# THE TASK:
Copy out nothing but the lines from the one holding "You are a GUI" through the end of the entries below, exactly as written and without the pictures.

::::::::

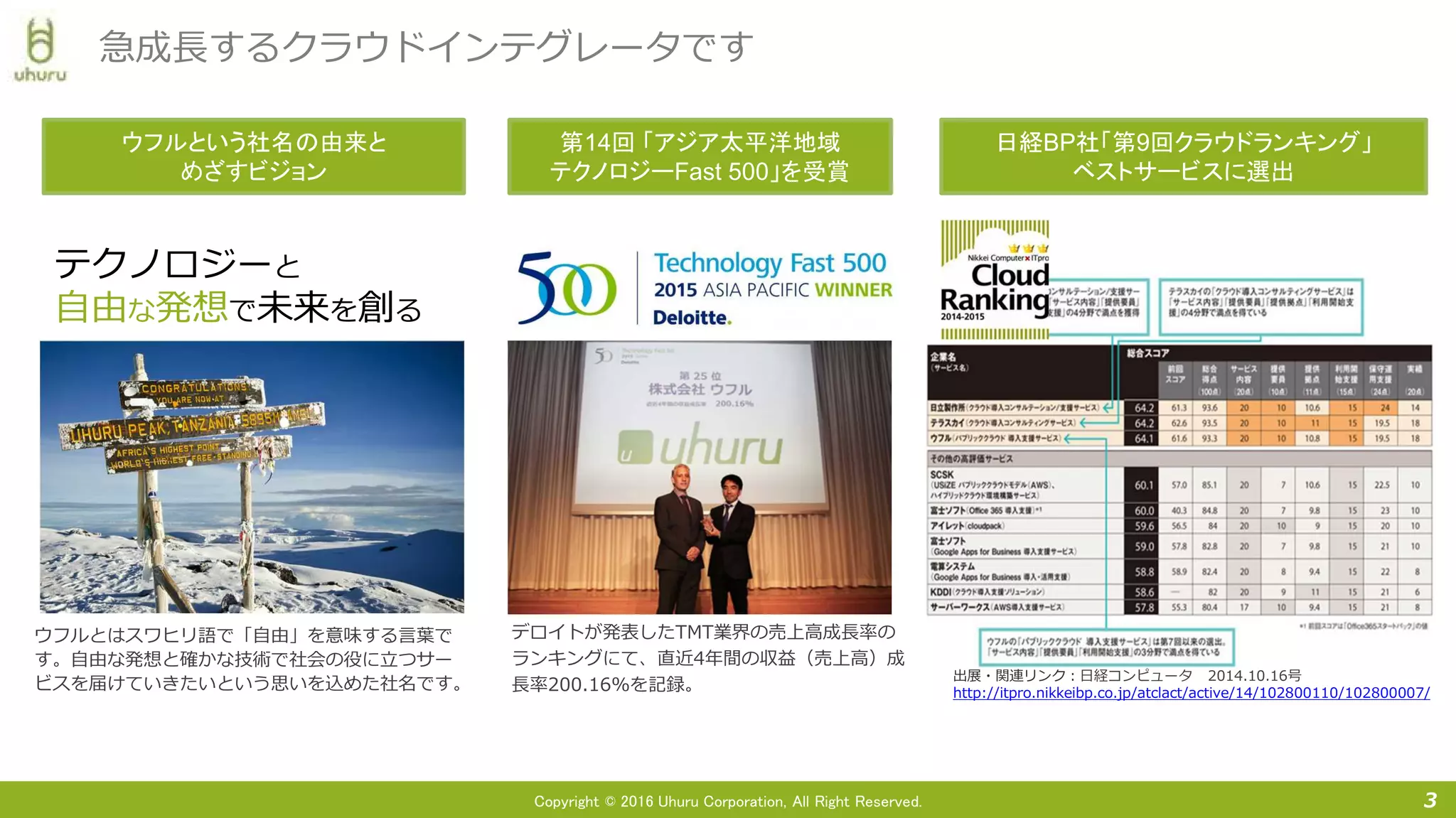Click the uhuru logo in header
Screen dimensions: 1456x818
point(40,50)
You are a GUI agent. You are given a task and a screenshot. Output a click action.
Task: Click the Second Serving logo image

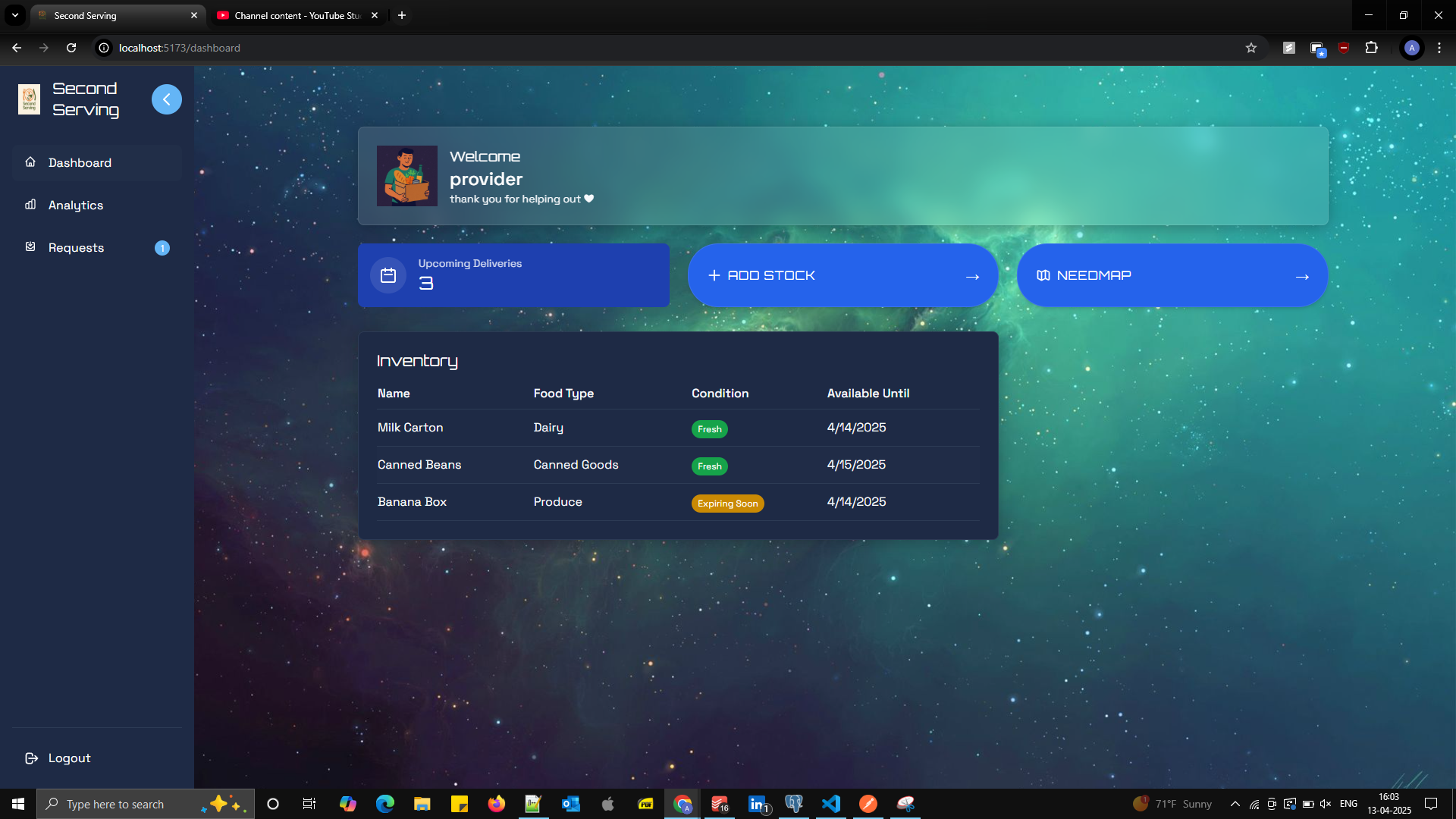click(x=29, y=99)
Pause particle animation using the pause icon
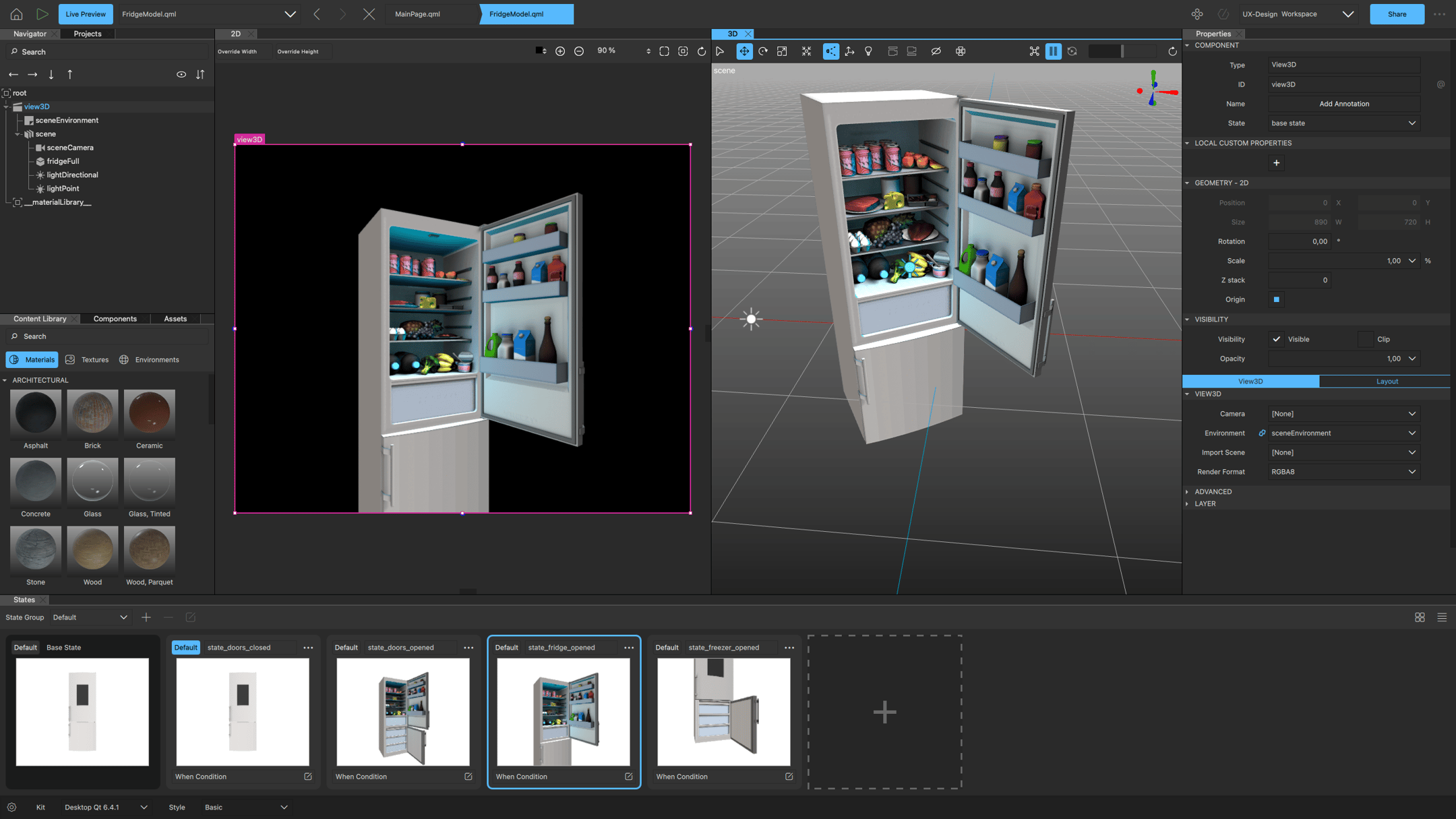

::::::::

# EXERCISE ANSWER:
You are a GUI agent. You are given a task and a screenshot. Output a click action.
Task: Click the Second Serving logo image

click(x=29, y=99)
Pause particle animation using the pause icon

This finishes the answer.